There are many applications of electron beams in accelerator facilities: for electron coolers, electron lenses, and electron beam ion sources (EBIS) to mention a few. Most of these applications require magnetic compression of the electron beam to reduce the beam radius with the goal of either matching the circulating ion beam (electron lenses and electron coolers) or increasing the ionization capability for the production of highly charged ions (EBIS). The magnetic compression of the electron beam comes at a cost of increasing share of the transverse component of energy and therefore increased angles of the electron trajectories to the longitudinal axis. Considering the effect of the magnetic mirror, it is highly desirable to produce a laminar electron beam in the electron gun. The analysis of electron guns with different configurations is given in this paper with emphasis on generating laminar electron beams.

Generating laminar electron beams has a long and rich history of ideas and approaches. Some applications require magnetic compression of the electron beam with the goal to increase its current density, like the Electron Beam Ion Sources (EBIS)1 and electron lenses for the proton colliders.2,3 Considering that in the process of electron beam compression a fraction of the longitudinal energy is transferred into the transverse plane resulting in increased electron trajectory angle and, that the magnetic mirror entrance cone of main solenoid has a limited value, it would be beneficial for the beam transmission to have as laminar initial electron beams as possible.

If some beam electrons have trajectory angles outside of the entrance cone of the magnetic mirror, these electrons will reflect from the mirror back to the cathode and will oscillate between the cathode and the magnetic mirror while slowly drifting outwards.4 Due to energy exchange within the beam, some of these oscillating electrons can acquire enough energy to hit the surface of the cathode or Wehnelt electrode and produce secondary electrons with multiplicity larger than 1 providing a positive feedback mechanism for a process of accumulating oscillating electrons.5 When the accumulated space charge of these electrons exceeds a certain threshold, the oscillated electrons can bunch, affecting the primary electron beam, which also becomes bunched with a frequency determined by the period of these axial oscillations. Such beam excitations have been observed in real systems.6,7

While electron beams for electron coolers are not subjected to high magnetic compression, and sometimes undergo magnetic expansion to achieve additional transverse cooling, highly laminar electron beams with low initial transverse electron temperature are still needed for effective cooling.

The largest contributor to the transverse electron energy is the electron gun optics with its combination of electric and magnetic fields in a cathode-anode gap.

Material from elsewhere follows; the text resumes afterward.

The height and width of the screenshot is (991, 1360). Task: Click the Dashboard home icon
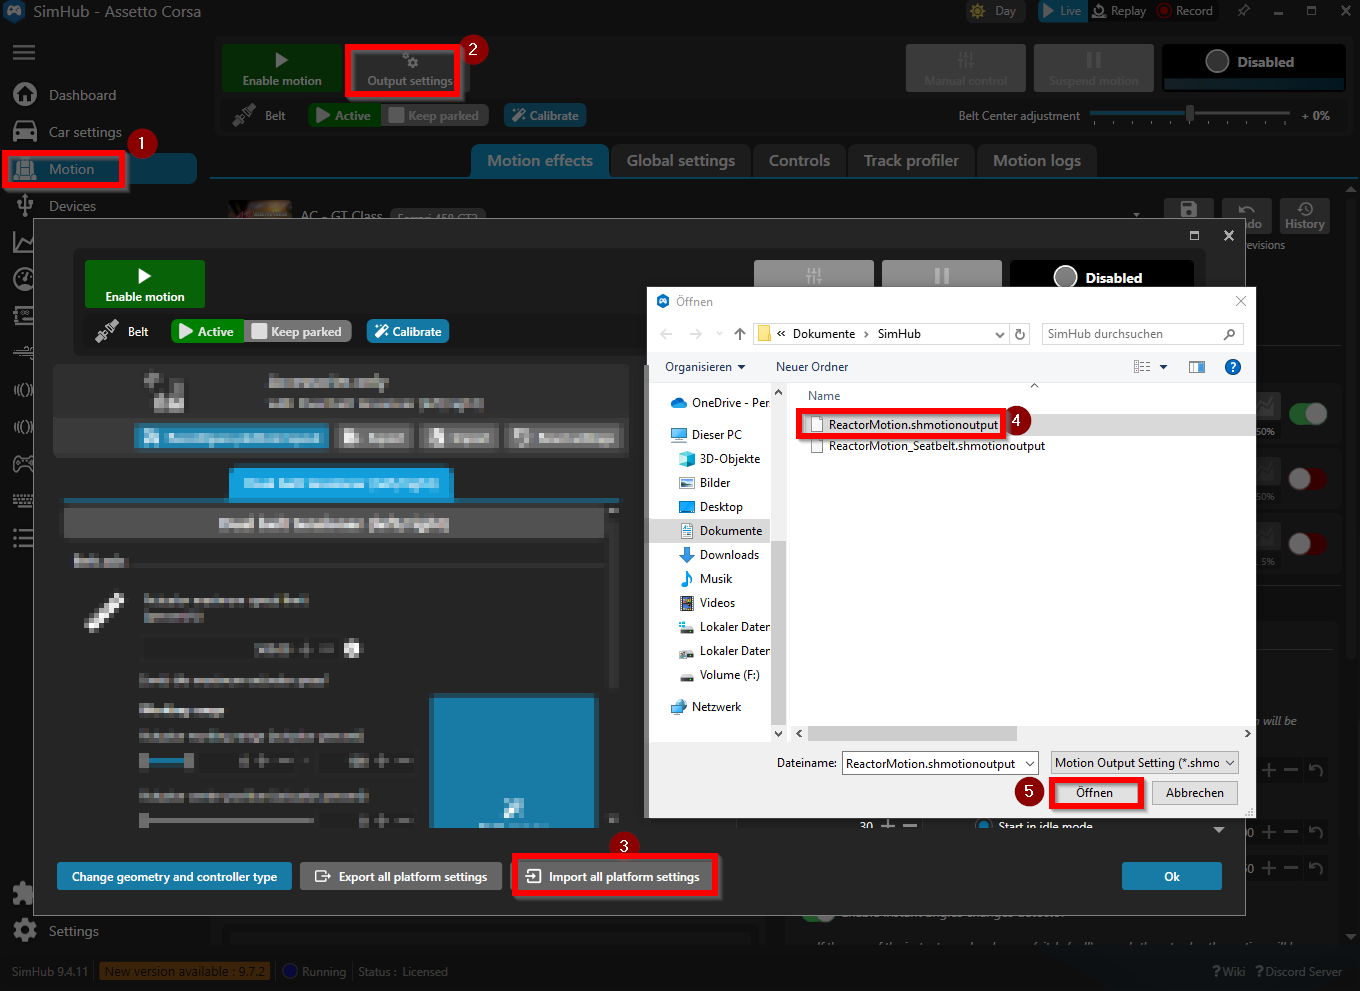coord(24,94)
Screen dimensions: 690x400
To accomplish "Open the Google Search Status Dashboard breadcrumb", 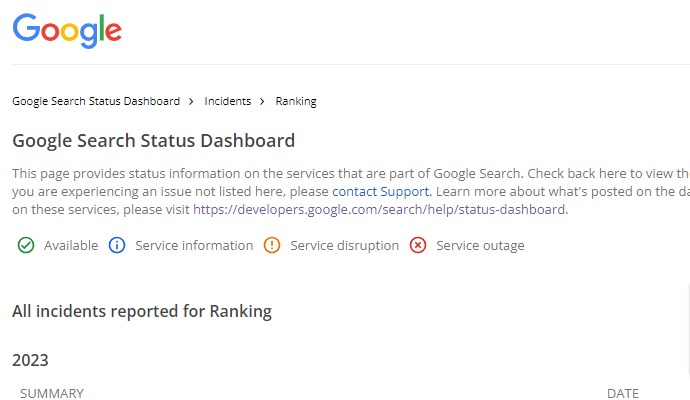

An attempt to form an optimum electrostatic field in a magneto-immersed gun with 5 anodes was tried at CERN,8 with the main purpose of generating an electron beam for an electron cooler with a transverse energy lower than 1 eV. An analysis of the beam electrons generated with this gun reveals a highly non-uniform dependence of the transverse energy component on the magnetic field with several minima and maxima. The magnetic field corresponding to the most pronounced minimum at 0.70 kG was selected as a working point for this gun with an electron current of 8.3 A and energy of 60 keV. A sharp dependence of the transverse electron energy on the magnetic field was noted, which limited the effective magnetic field range.

As a trend, for most magneto-immersed electron guns, the radius of the Larmor electron motion decreases with increasing magnetic field in a gun region. This effect can be used to make the electron beam more laminar simply by increasing the magnetic field in the gun because the ratio of the Larmor radius to the beam radius is conserved at all magnetic fields for such guns. However, increasing the magnetic field on the cathode limits the achievable magnetic beam compression into the final solenoid, where the magnetic field is limited by technical issues. This limitation prompts the search for a solution which allows using lower magnetic field in the gun region and still produces a laminar electron beam.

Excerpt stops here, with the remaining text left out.